### EXERCISE REQUIREMENTS:
Copy out only those lines running from the line with "Screen dimensions: 591x394" to the end of the listing, keeping each one exactly as it is.

### MATERIAL PROVIDED:
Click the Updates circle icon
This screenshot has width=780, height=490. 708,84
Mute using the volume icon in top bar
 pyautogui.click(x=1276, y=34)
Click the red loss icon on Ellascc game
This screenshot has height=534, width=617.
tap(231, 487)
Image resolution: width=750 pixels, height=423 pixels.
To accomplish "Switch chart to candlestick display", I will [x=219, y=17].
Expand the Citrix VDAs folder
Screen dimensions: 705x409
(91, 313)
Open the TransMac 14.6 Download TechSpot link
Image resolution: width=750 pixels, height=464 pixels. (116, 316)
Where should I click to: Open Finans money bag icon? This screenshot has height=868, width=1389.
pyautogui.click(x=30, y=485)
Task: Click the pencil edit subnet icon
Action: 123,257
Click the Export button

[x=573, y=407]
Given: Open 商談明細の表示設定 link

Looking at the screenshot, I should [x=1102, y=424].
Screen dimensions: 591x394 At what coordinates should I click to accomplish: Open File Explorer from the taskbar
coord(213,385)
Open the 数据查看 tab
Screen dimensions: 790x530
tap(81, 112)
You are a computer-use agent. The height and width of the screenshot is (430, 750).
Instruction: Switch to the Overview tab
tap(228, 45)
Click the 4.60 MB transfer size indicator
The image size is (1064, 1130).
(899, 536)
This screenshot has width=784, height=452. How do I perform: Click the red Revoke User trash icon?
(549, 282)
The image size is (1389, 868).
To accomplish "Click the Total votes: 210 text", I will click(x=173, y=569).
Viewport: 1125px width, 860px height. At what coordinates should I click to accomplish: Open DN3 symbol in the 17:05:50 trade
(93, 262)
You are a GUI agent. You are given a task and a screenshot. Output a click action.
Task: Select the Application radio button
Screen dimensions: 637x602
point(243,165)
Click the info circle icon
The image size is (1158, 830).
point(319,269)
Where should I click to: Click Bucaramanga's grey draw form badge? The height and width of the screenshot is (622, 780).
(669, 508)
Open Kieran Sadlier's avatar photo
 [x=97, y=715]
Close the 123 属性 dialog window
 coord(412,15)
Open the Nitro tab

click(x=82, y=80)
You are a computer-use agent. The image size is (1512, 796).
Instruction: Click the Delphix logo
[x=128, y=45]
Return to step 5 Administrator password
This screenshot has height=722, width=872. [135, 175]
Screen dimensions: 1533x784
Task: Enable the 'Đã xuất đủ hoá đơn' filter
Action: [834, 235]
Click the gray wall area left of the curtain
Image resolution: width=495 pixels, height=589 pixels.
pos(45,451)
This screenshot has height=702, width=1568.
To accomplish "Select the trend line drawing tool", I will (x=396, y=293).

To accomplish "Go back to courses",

### WRITTEN ANSWER:
Screen dimensions: 591x394 At what coordinates should I click to accomplish: Open File Explorer from the taskbar
coord(213,385)
Open the 数据查看 tab
Screen dimensions: 790x530
tap(81, 112)
You are a computer-use agent. The height and width of the screenshot is (430, 750).
Instruction: Switch to the Overview tab
tap(228, 45)
Click the 4.60 MB transfer size indicator
The image size is (1064, 1130).
(899, 536)
This screenshot has width=784, height=452. How do I perform: Click the red Revoke User trash icon?
(549, 282)
The image size is (1389, 868).
To accomplish "Click the Total votes: 210 text", I will click(x=173, y=569).
Viewport: 1125px width, 860px height. At what coordinates should I click to accomplish: Open DN3 symbol in the 17:05:50 trade
(93, 262)
You are a GUI agent. You are given a task and a screenshot. Output a click action.
Task: Select the Application radio button
Screen dimensions: 637x602
point(243,165)
Click the info circle icon
The image size is (1158, 830).
point(319,269)
Where should I click to: Click Bucaramanga's grey draw form badge? The height and width of the screenshot is (622, 780).
(669, 508)
Open Kieran Sadlier's avatar photo
 [x=97, y=715]
Close the 123 属性 dialog window
 coord(412,15)
Open the Nitro tab

click(x=82, y=80)
You are a computer-use agent. The image size is (1512, 796).
Instruction: Click the Delphix logo
[x=128, y=45]
Return to step 5 Administrator password
This screenshot has height=722, width=872. [135, 175]
Screen dimensions: 1533x784
Task: Enable the 'Đã xuất đủ hoá đơn' filter
Action: [834, 235]
Click the gray wall area left of the curtain
Image resolution: width=495 pixels, height=589 pixels.
pos(45,451)
This screenshot has height=702, width=1568.
To accomplish "Select the trend line drawing tool", I will (x=396, y=293).

To accomplish "Go back to courses",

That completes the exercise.